1968 war auch das Jahr seines ersten deutschen Meistertitels. Das Kuriosum: Als während der Saison die Ersatzteile für die Suzuki ausgingen und es keine Kolben mehr gab, stellte ihm ein Freund und zugleich Motorradhändler kurzerhand seine Yamaha TD 1C für die restlichen Rennen zur Verfügung. Damit holte er gleich für zwei japanische Marken die Meisterschaft. Im Jahr darauf wurde der neue Production Racer von Yamaha, eine TD2, angeschafft. Damit verteidigte er nicht nur erfolgreich den Meistertitel, sondern holte auch in der Weltmeisterschaft beachtliche Erfolge. Mit Platz zwei beim Großen Preis von Deutschland auf dem Nürburgring hinter Weltmeister Kent Anderson sowie weiteren Plätze in den Punkterängen wurde er in der WM-Endabrechnung als Neunter zugleich bester Westdeutscher Fahrer.

Parallel dazu fuhr er in der 125er-Klasse für das Renn-Team des Versandhändlers Neckermann eine MZ. Das große Versandhaus importierte damals, neben MZ, die tschechischen CZ- und italienischen Garelli-Motorräder. Auch dort gelangen ihm jeweils mit Rang vier beim GP von Deutschland und Platz fünf beim GP der CSSR in Brno Top-Platzierungen in der Weltmeisterschaft. Damals gab es schon für die zehn Erstplatzierten WM-Zähler.

Später auch in den großen Hubraumklassen erfolgreich

Aber Lothar John fuhr auch in den größeren Klassen mehrgleisig. Als Doppelstarter mit den damals erfolgreichen Yamaha in der 350er-Klasse und dem typgleichen Motorrad, jedoch auf 354 ccm Hubraum gebracht, in der 500er-Klasse. Nationale Vize-Meisterschaften und Top-10-Plätze in den WM-Läufen waren die Ausbeute.Zum Schluss seiner Karriere bekam er vom damaligen Suzuki-Importeur eine TR 500 zur Verfügung gestellt. Doch mehrere Motorschäden vereitelten eine erfolgreiche Platzierung. So vereitelte zum Beispiel im finnischen Imatra eine Runde vor Schluss ein kapitaler Motorschaden die Schlussphase des Kampfes um Platz zwei mit dem Briten Rodney Gould und somit einen möglichen weiteren Platz auf dem Podium.In seiner 20-jährigen Motorsport-Karriere fuhr Lothar John zahlreiche Marken und Modelle in allen Soloklassen. Unter anderem auch eine 50er-Suzuki in Spa-Francorchamps, die ihm sein Freund Hans-Georg Anscheidt geliehen hatte. Ebenso die Werks-125er Suzuki beim Großen Preis der DDR. Anscheidt stieg aus Werbezwecken dort auf die Neckermann-MZ von Lothar John um.

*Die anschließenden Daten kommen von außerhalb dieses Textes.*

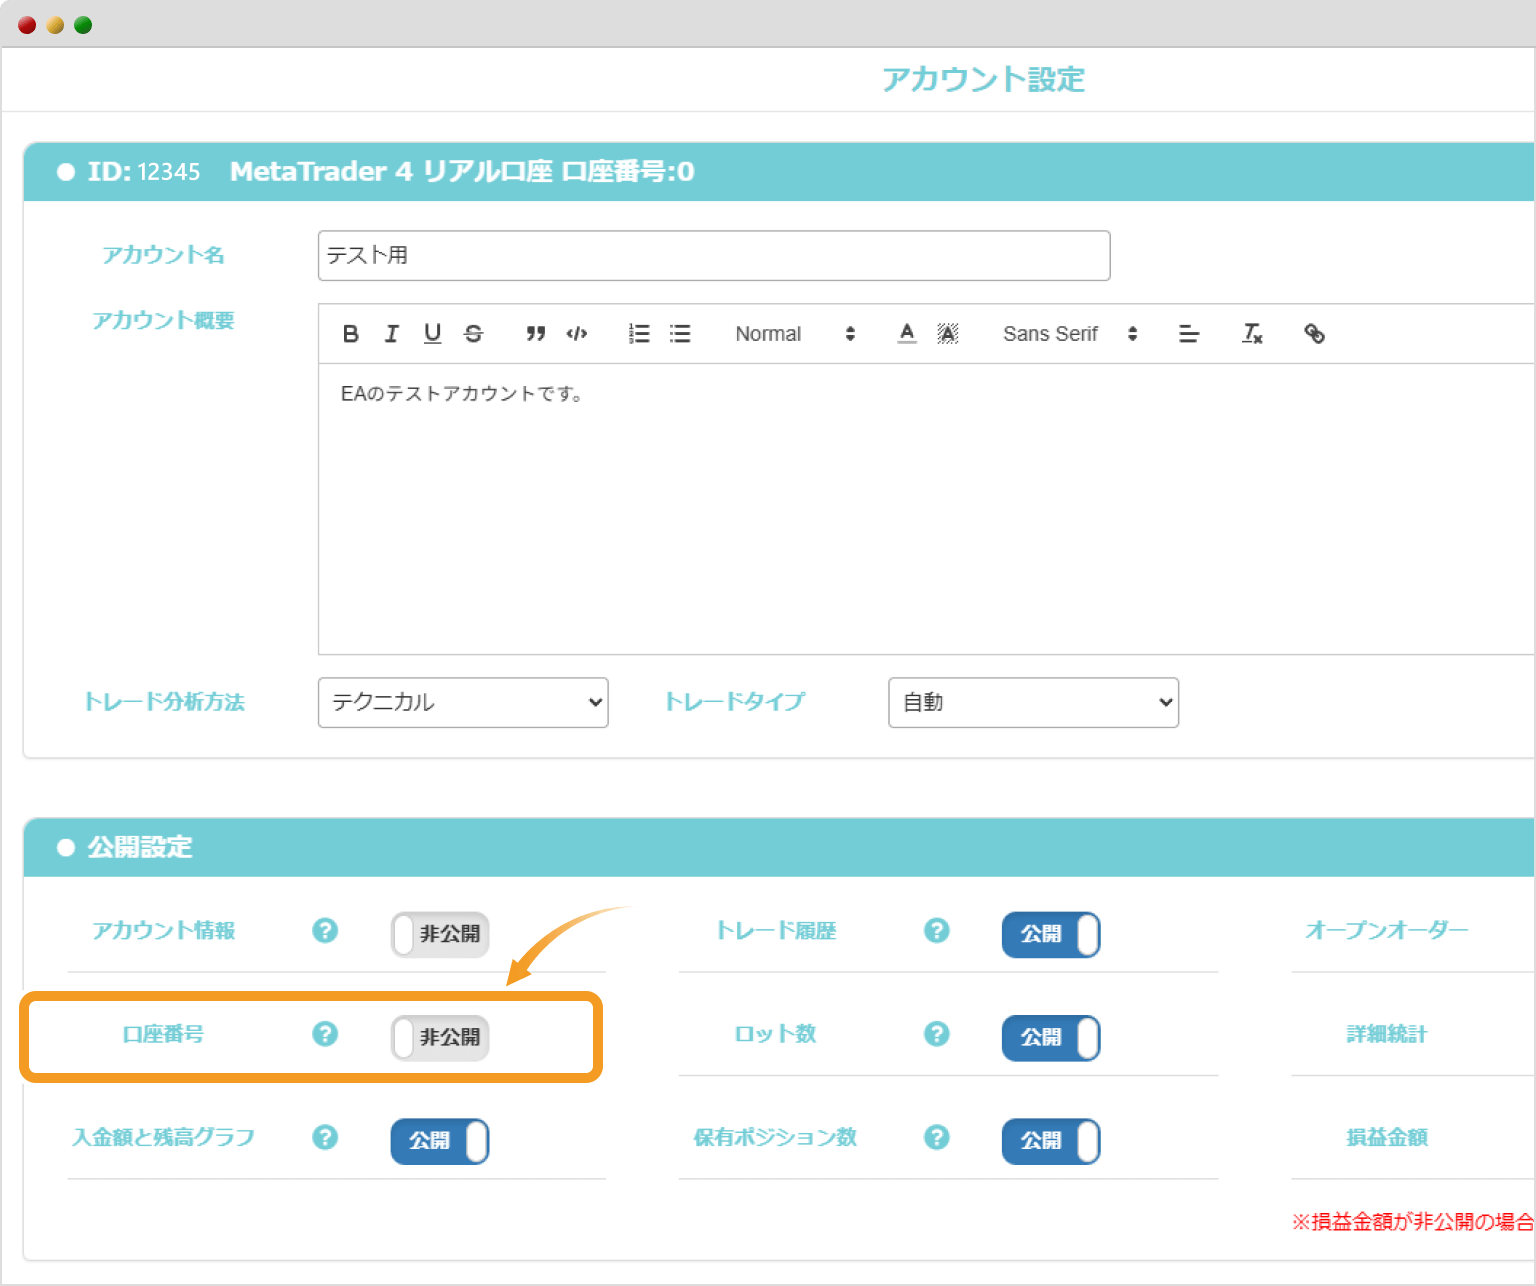Open the トレード分析方法 dropdown showing テクニカル
The image size is (1536, 1286).
pos(462,703)
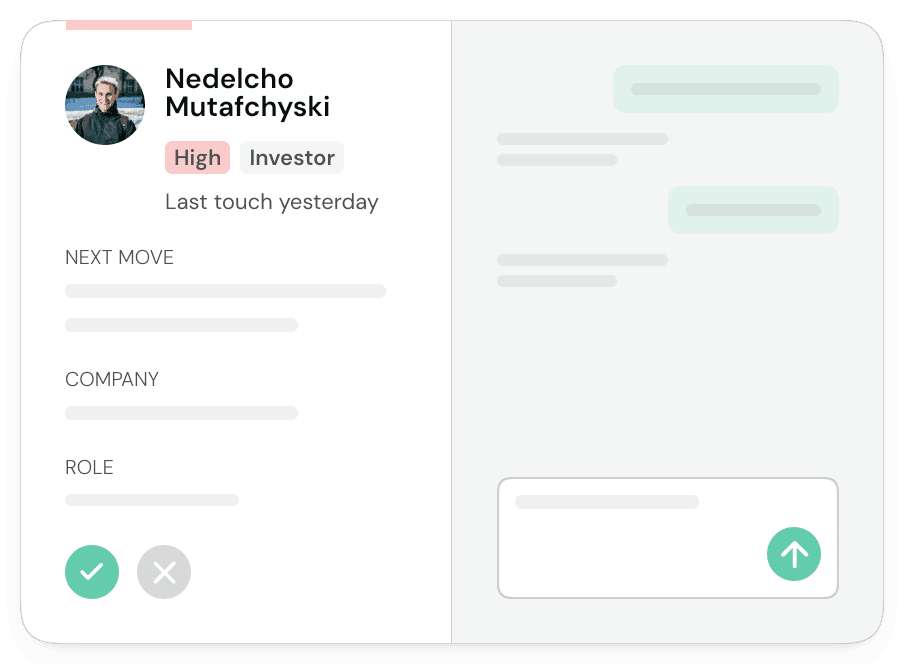Send message with green up-arrow button
This screenshot has width=904, height=664.
coord(794,554)
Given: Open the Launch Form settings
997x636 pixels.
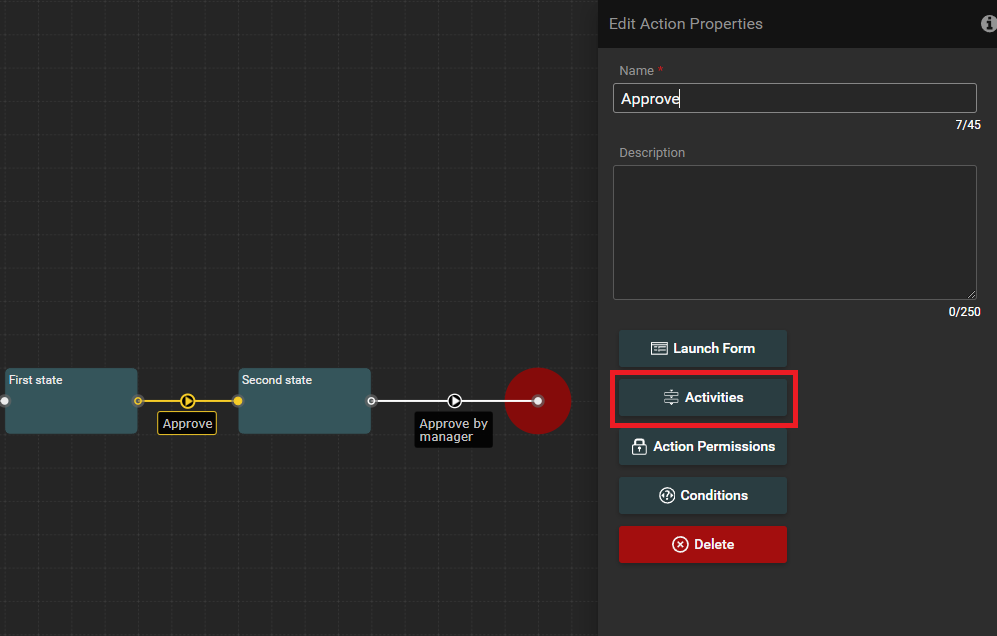Looking at the screenshot, I should click(x=703, y=348).
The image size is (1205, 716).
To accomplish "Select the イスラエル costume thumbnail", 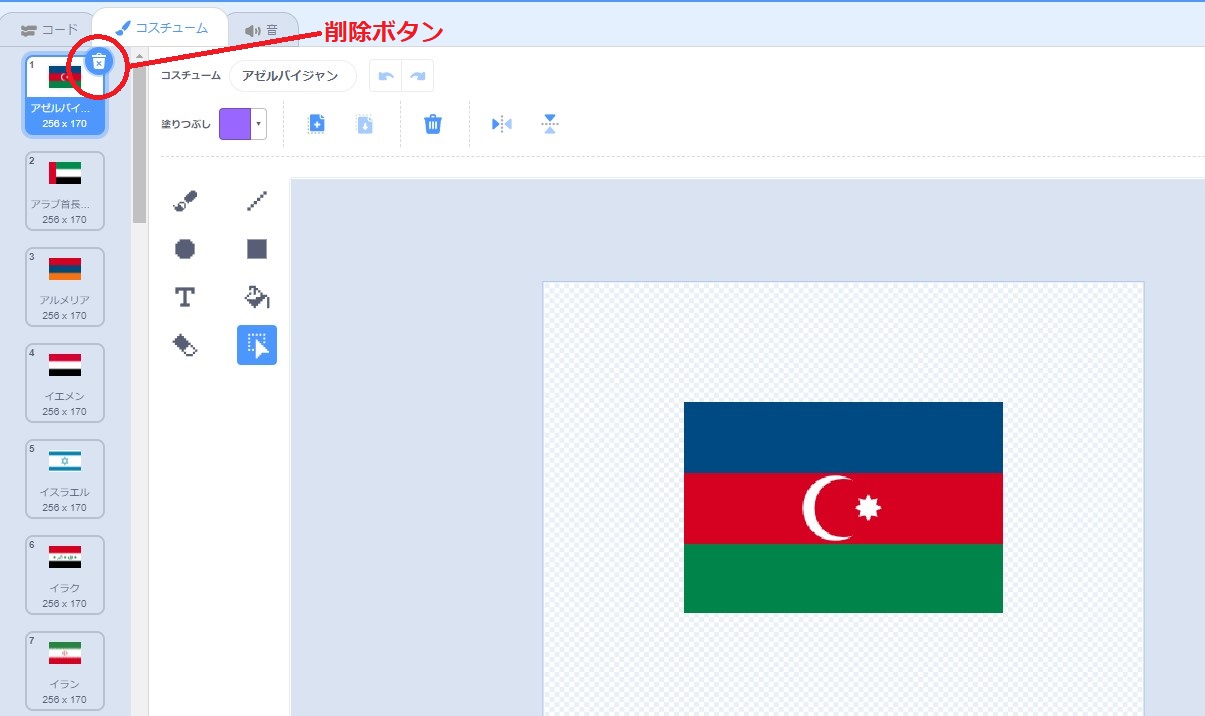I will (65, 479).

Leider vereitelte da ein Zündungsschaden einen weiteren möglichen Podiumsplatz, denn bis dahin lag er hinter Phil Read auf Platz zwei.

Die Karriere nach der Karriere

Bis vor einigen Jahren war er ein gerne gesehener Gast bei den vielen Klassik-Events, wie zum Beispiel dem Zschorlauer Dreieckrennen oder den Jubiläums-Veranstaltungen des Sachsenrings anlässlich 75 oder 80 Jahre der Kult-Rennstrecke.Von verschiedenen Sammlern zur Verfügung gestellt, bewegte er gerne die 500er-BMW RS54 und die Yamaha TD2. Im Fahrerlager war er durch seine unkomplizierte und freundliche Art bei den Rennfahrerkollegen, Fans und Veranstaltern sehr beliebt. Heutzutage kümmert sich sein Sohn Alexander und dessen Familie um den Jubilar, der in erster Linie in seinen Erinnerungen lebt. "Ich hatte viel Glück bei meinen Stürzen, die ich alle ohne große Knochenbrüche überstanden habe, ganz im Gegensatz zu vielen meiner Rennfahrerkollegen", weiß der Jubilar zu berichten.